You actually can choose whatever baseline you want for this regression, by setting the constant term to whatever number you want. Set a constant of 0 and your baseline is nothing: you’ll get back the coefficients 0, 2 and 4. Set a constant of 2 and your baseline is human: you’ll get 2, 0 and 2. Set a constant of 4 and your baseline is cat: you’ll get 4, -2, 0. You can even choose something weird like 3 (you’ll get 3, -1, 1) or 7 (you’ll get 7, -5, -3) or -4 (you’ll get -4, 6, 8). You don’t even have to choose integers; you could pick -0.9 or 3.14159. As long as the constant plus the coefficient on *human *add to 2 and the constant plus the coefficient on *cat *add to 4, you’ll get a valid regression.

Again, this example seems pretty simple. But it’s an easy trap to fall into if you don’t think carefully about what variables you are including. If you are looking at effects on income and you have dummy variables on race, gender, schooling (e.g. no high school, high school diploma, some college, Bachelor’s, master’s, PhD), and what state a person lives in, it would be very tempting to just throw all those variables into a regression and see what comes out. But *nothing *is going to come out, because you haven’t specified a baseline. Your baseline isn’t even some hypothetical person with $0 income (which already doesn’t sound like a great choice); it’s just not a coherent baseline at all.

Generally the best thing to do (for the most precise estimates) is to choose *the most common* category in each set as the baseline. So for the US a good choice would be to set the baseline as White, female, high school diploma, California. Another common strategy when looking at discrimination specifically is to make the most privileged category the baseline, so we’d instead have White, male, PhD, and… Maryland, it turns out. Then we expect all our coefficients to be negative: Your income is generally lower if you are not White, not male, have less than a PhD, or live outside Maryland.

This is also important if you are interested in interactions: For example, the effect on your income of being Black in California is probably not the same as the effect of being Black in Mississippi. Then you’ll want to include terms like *Black and Mississippi*, which for dummy variables is the same thing as taking the *Black* variable and multiplying by the *Mississippi *variable.

But now you need to be especially clear about what your baseline is: If being White in California is your baseline, then the coefficient on *Black *is the effect of being Black *in California, *while the coefficient on Mississippi is the effect of being in Mississippi *if you are White. * The coefficient on *Black and Mississippi *is the effect of being Black in Mississippi, *over and above *the sum of the effects of being Black and the effect of being in Mississippi. If we saw a positive coefficient there, it wouldn’t mean that it’s good to be Black in Mississippi; it would simply mean that it’s *not as bad *as we might expect if we just summed the downsides of being Black with the downsides of being in Mississippi. And if we saw a negative coefficient there, it would mean that being Black in Mississippi is *even worse *than you would expect just from summing up the effects of being Black with the effects of being in Mississippi.

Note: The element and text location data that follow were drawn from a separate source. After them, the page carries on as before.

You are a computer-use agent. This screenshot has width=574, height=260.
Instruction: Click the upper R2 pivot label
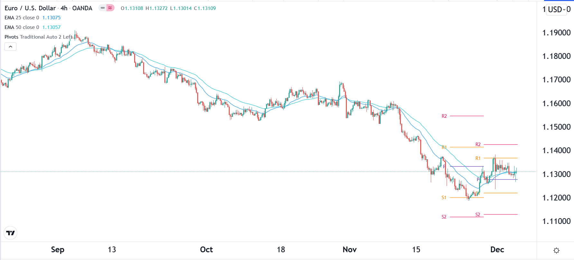[x=444, y=116]
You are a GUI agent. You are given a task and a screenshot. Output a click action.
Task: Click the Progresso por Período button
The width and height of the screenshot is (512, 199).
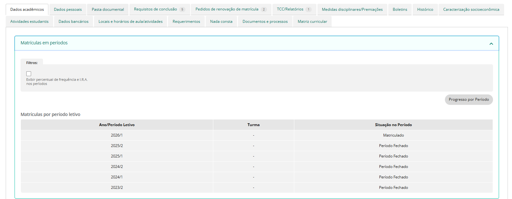click(x=468, y=100)
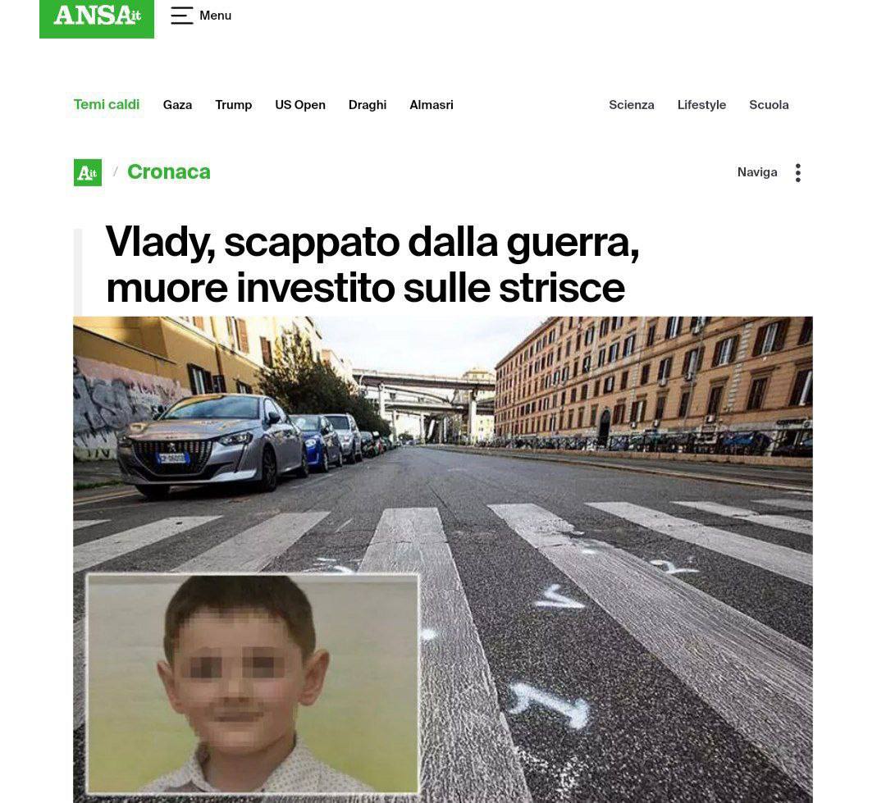The image size is (886, 803).
Task: Expand the Naviga navigation option
Action: point(757,171)
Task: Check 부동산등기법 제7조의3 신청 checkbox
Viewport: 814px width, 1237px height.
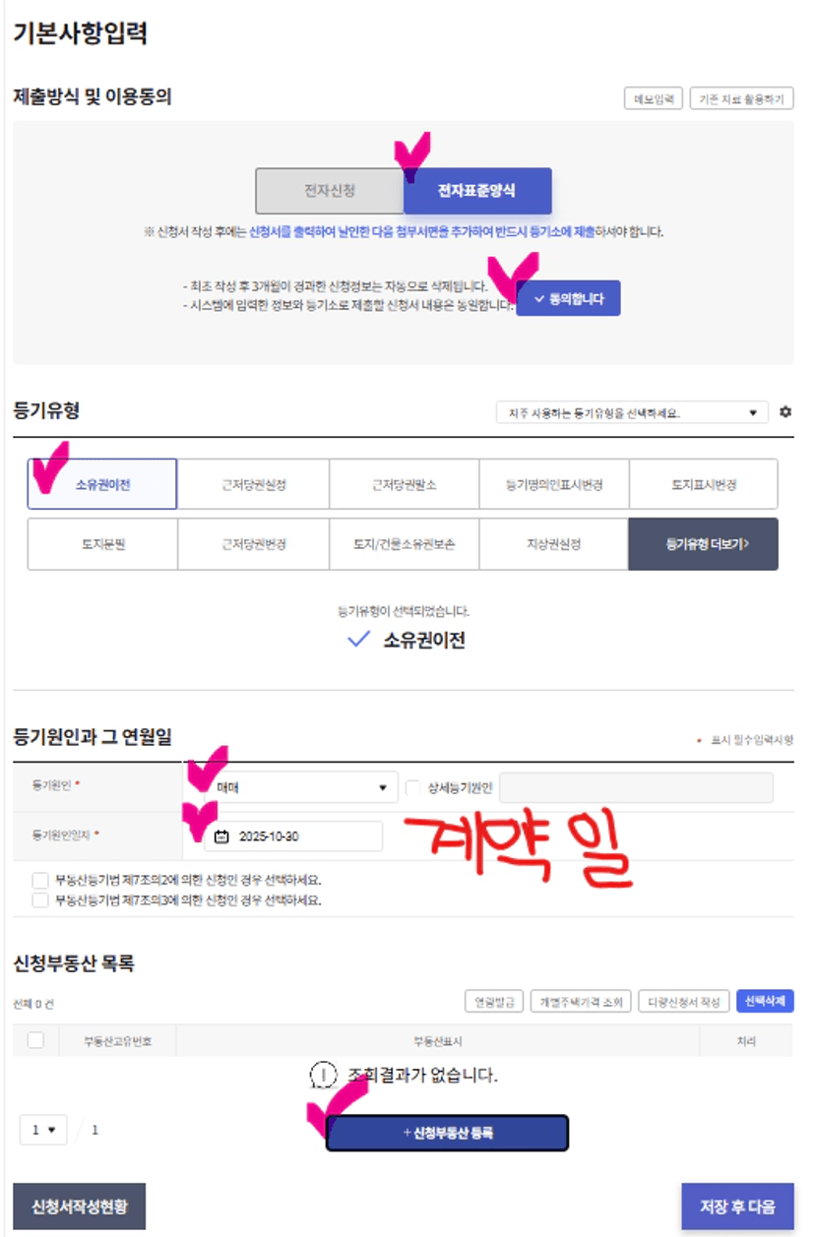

As long as you choose your baseline carefully and stick to it, interpreting regressions with dummy variables isn’t very hard. But so many people forget this step that they get very confused by the end, looking at a term like *Black female Mississippi *and seeing a positive coefficient, and thinking that must mean that life is good for Black women in Mississippi, when really all it means is the small mercy that being a Black woman in Mississippi isn’t quite as bad as you might think if you just added up the effect of being Black, plus the effect of being a woman, plus the effect of being Black and a woman, plus the effect of living in Mississippi, plus the effect of being Black in Mississippi, plus the effect of being a woman in Mississippi.